Figure 5. The in vivo redoxosomes deactivation ameliorates EGCs oxidative damage in hyperglycemic stress. Diabetic mice (2 weeks post STZ-injection) were intestinal intramuscular injected with NSC23766 (150 μM/every 3 d/4 weeks) or VAS2870 (50 μM/every 3 d/4 weeks). The apoptosis of EGCs in duodenum of DM mice was analyzed using immunofluorescence analysis (TUNEL: red fluorescence, GFAP: green fluorescence, DAPI: blue fluorescence). B&C: The samples of duodenum tissues were collected from CT and DM mice. MDA level of tissues was assessed using TBA assay and SOD activity of tissues was evaluated using NBT assay. ** p < 0.01 vs. CT. CT: control (<100 mg/dL); STZ: DM (>300 mg/dL) (6 weeks post STZ-injection).

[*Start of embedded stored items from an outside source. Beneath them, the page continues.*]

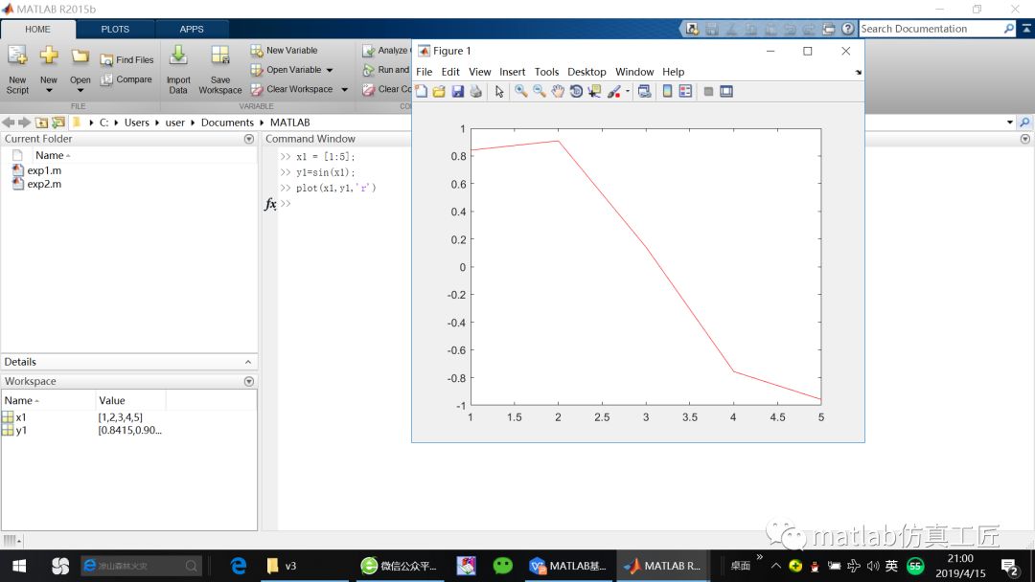Open the Insert menu in Figure 1
Viewport: 1035px width, 582px height.
pyautogui.click(x=512, y=72)
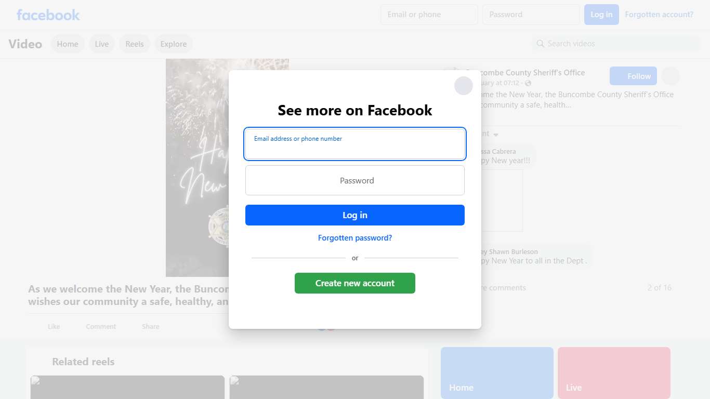Open the Home tab in Video bar
Screen dimensions: 710x399
[68, 44]
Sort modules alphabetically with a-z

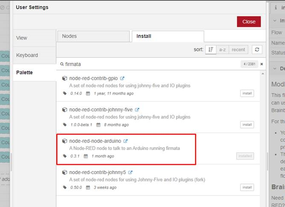tap(222, 50)
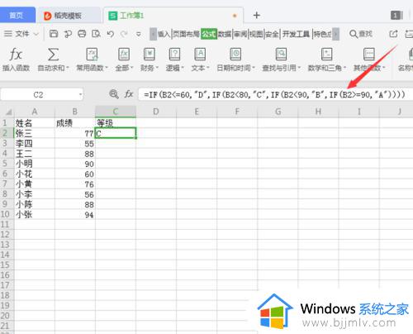Open the AutoSum sigma tool
The image size is (413, 334).
point(53,55)
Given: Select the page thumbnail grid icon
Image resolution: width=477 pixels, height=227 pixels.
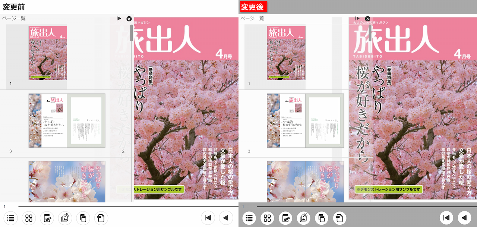Looking at the screenshot, I should 29,218.
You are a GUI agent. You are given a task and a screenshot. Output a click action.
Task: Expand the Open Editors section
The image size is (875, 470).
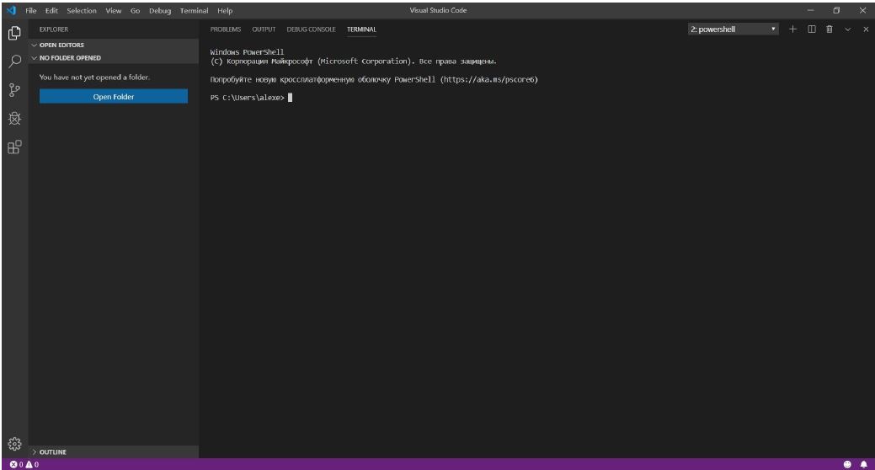[x=59, y=45]
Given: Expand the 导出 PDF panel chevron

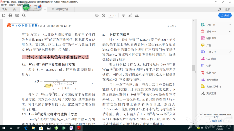Looking at the screenshot, I should [x=230, y=25].
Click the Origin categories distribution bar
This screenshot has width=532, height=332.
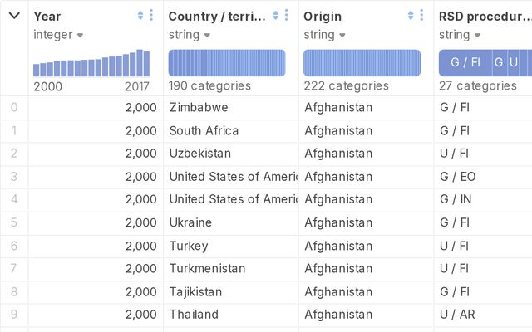click(x=362, y=63)
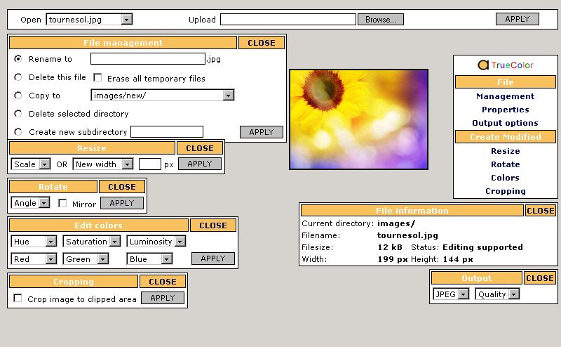
Task: Toggle the Mirror checkbox
Action: 63,204
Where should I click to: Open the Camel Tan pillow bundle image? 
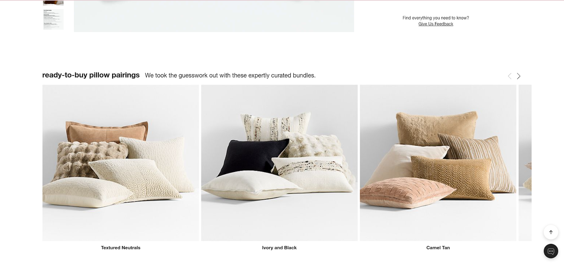(x=438, y=163)
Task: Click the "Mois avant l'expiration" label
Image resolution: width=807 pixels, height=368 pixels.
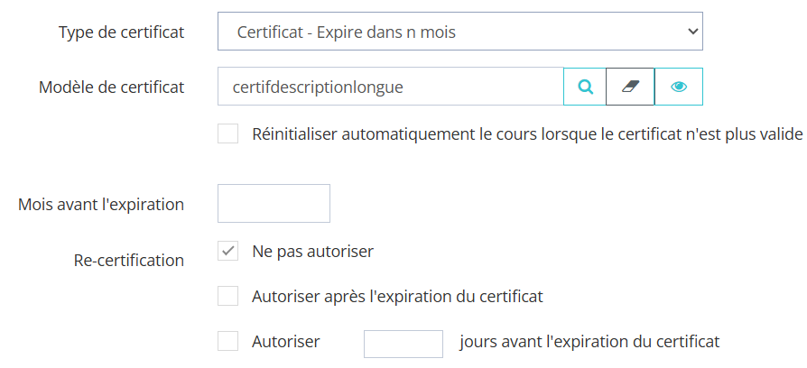Action: tap(101, 204)
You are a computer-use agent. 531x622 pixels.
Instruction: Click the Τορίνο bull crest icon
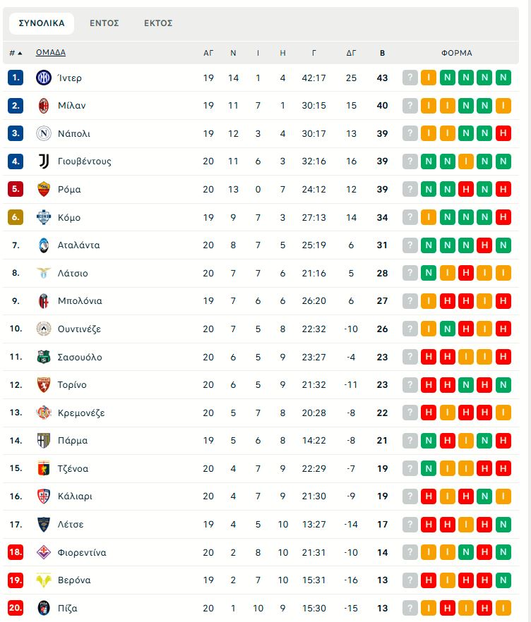click(x=44, y=384)
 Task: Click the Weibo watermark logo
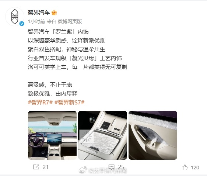click(x=83, y=170)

Figure 6. Hyperglycemic stress induces p66SHC activation in EGCs in vitro and in vivo. A: CRL-2690 cells were pre-treated with RAC1 inhibitor (NSC23766, 80 μM, 6 h) or NOX inhibitor (VAS2870, 10 μM, 6 h) for 12 h, and then treated with high glucose (200 mM) for another 12 h. The protein expression and distribution of p-p66SHC and p66SHC were evaluated using western blot analysis. CT: control (5.6 mM), HG: high glucose (200 mM). B: Diabetic mice (2 weeks post STZ-injection) were intramuscularly injected with NSC23766 (150 μM/every 3 d/4 weeks) or VAS2870 (50 μM/every 3 d/4 weeks). The expression of p-p66SHC in EGCs were assessed using immunofluorescence analysis (p-p66SHC: red fluorescence, GFAP: green fluorescence, DAPI: blue fluorescence). ** p < 0.01 vs. CT. ## p < 0.01 vs. HG. CT: control (<100 mg/dL); STZ: DM (>300 mg/dL) (6 weeks post STZ-injection).
Figure 7. The in vitro p66SHC knockdown ameliorates oxidative damage of EGCs under hyperglycemic stress. CRL-2690 cells with p66SHC knockdown were treated with high glucose (200 mM) for 24 h. A: Cell viability was assessed using MTT assay. B: Cell apoptosis was evaluated using TUNEL assay. C: ROS generation was investigated using DCFH-DA staining. D: MDA level of cell lysates was assessed using TBA assay. E: SOD activity of cell lysates was studied using NBT assay. ** p < 0.01 vs. CT, ## p < 0.01 vs. HG. CT: control; HG: high glucose; KD: knockdown.
Figure 8. The in vivo p66SHC knockdown ameliorates oxidative damage in EGCs under hyperglycemic stress. Mice were intestinal-intramuscular injected with AAV-9-p66SHC shRNA for 7 days and then injected with STZ for 5 days. A: Cell apoptosis of EGCs in the duodenum of DM mice was analyzed using immunofluorescence analysis (TUNEL: red fluorescence, GFAP: green fluorescence, DAPI: blue fluorescence). B&C: The samples of duodenum tissues were collected from CT and DM mice. MDA level of tissues was assessed using TBA assay and SOD activity of tissues was assessed using NBT assay. ** p < 0.01 vs. DM. CT: control; STZ: DM (6 weeks post STZ-injection).
Data availability statement
The authors confirm that the datasets used and analyzed during the current study are available from the corresponding author on reasonable request.